The agreement, as reported by ciperchile.cl, “contemplates a payment of 2,620,000 pesos [US$4,717] for each worker, which will be paid out in four deferred payments until January 2015. The accord also obliges the employees to drop their suit filed with the Labor Inspection Ministry.”

Chilean customs workers strike to protest interference of civil police

Customs officials at the Paso Cardenal Samoré mountain crossing customs station in southern Chile began an indefinite strike at 8:00 am January 30. The action was called by the customs agents union ANFACH to protest the interference of the Antinarcotics Brigade of the Investigation Police (PDI) in their operations.

The PDI is one of two national police bodies in Chile and is the principle law enforcement arm of the Public Ministry of Chile in criminal investigation. The other is the Carabineros, who joined in the 1973 coup against Salvador Allende’s Popular Unity government, brutally suppressing the Chilean working class.

Tensions between the customs officials and PDI have festered for months, and on January 23 ANFACH alerted its members to the possibility of a strike. Despite meetings between the Interior and Finance Ministries, the Customs Service and the PDI, the antinarcotics officers continued to interfere illegally in the customs control process.
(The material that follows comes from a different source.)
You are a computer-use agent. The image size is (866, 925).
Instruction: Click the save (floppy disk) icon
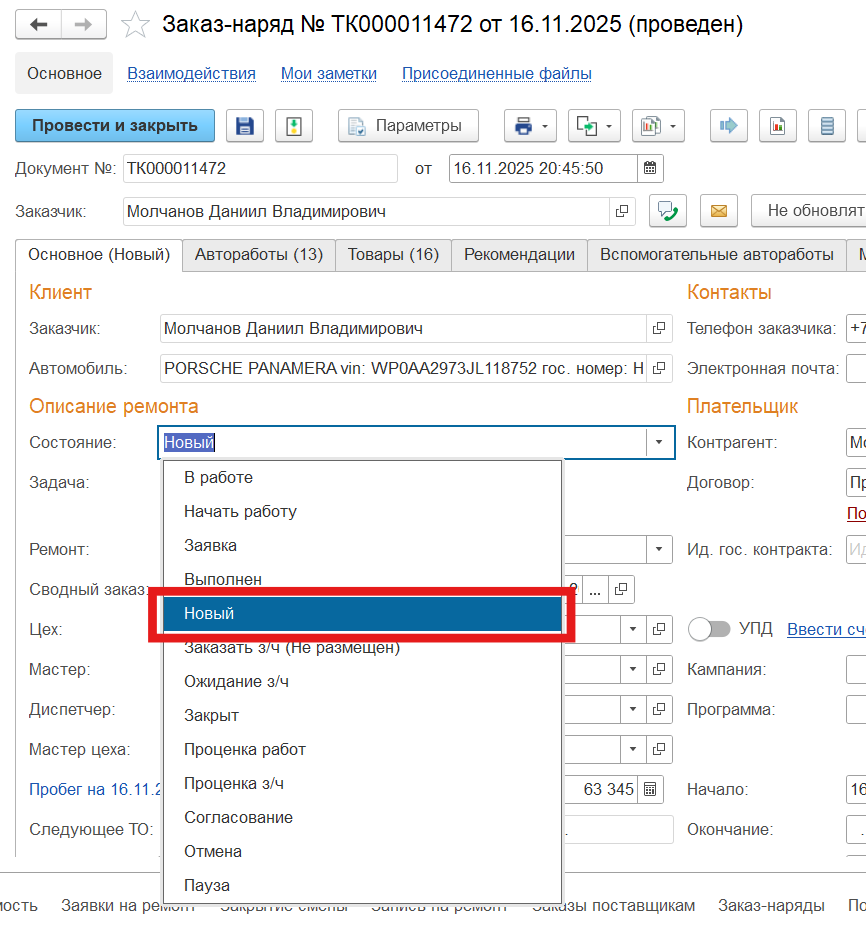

ANFACH’s national director called the actions “an open and disrespectful provocation against the customs authorities and functionaries, and a clear failure to comply with the authorities’ instructions and therefore we demand that those responsible be sanctioned immediately.”
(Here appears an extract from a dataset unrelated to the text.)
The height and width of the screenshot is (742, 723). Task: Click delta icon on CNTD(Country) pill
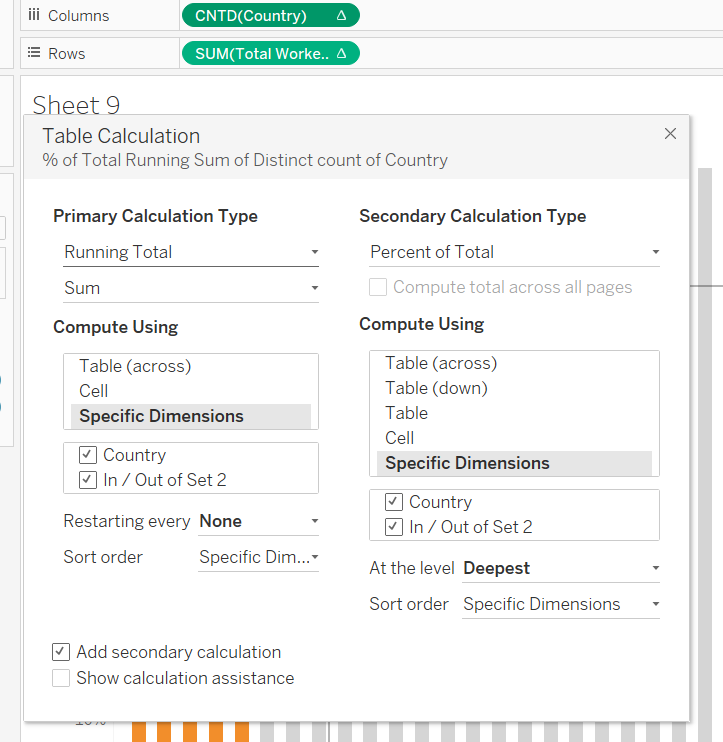pos(341,16)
Shortly after the stoppage at Cardenal Samoré began, the strike went national, with all the other customs stations along Chile’s Andean range border with Argentina joining in.

The United States

Federal arbitrator fines longshoremen’s union

A federal arbitrator has ordered the union representing longshoremen at the Port of Baltimore to pay a $3.8 million fine for a three-day strike last October. The fine comes as port management is seeking to force through its final offer, which, among other concessions, seeks to wrest control from the union over how job assignments are made at the port.

Members of Local 333 of the International Longshoremen’s Union voted 517 to 25 to reject the concessions contract last October. Workers for three other port unions refused to cross picket lines with the result that traffic at the one of the East Coast’s largest port came to a halt.

Both Local 333 and the ILA international leadership have refused comment on the fine and proposed no united struggle against it. Meanwhile, port traffic is being diverted to other ports in an effort to use a decline of jobs and hours of longshoremen to bring further pressure on workers.

Canada

Strike ends for Nova Scotia school bus drivers

After two days off the job last week, nearly 500 bus drivers and support workers at the Chignecto-Central Regional School Board in central Nova Scotia returned to work after their union, the Canadian Union of Public Employees (CUPE), agreed to mediated talks which won’t begin until March.

Workers had voted against the latest contract offer a week ago Sunday, which meant that they were on strike by Monday morning, the first day of exams at the school board. The union quickly agreed to mediation but did not get confirmation from the board soon enough to get workers back on the job before Wednesday.

A central issue for workers is the contracting out of work at the second largest school board in the province. This became a serious conflict in the past when the board hired contract workers while some trades people were on layoff. The union claims that they did not expect that the contract could have been interpreted to allow that to happen and are insisting on clear contract language to prevent it in the future.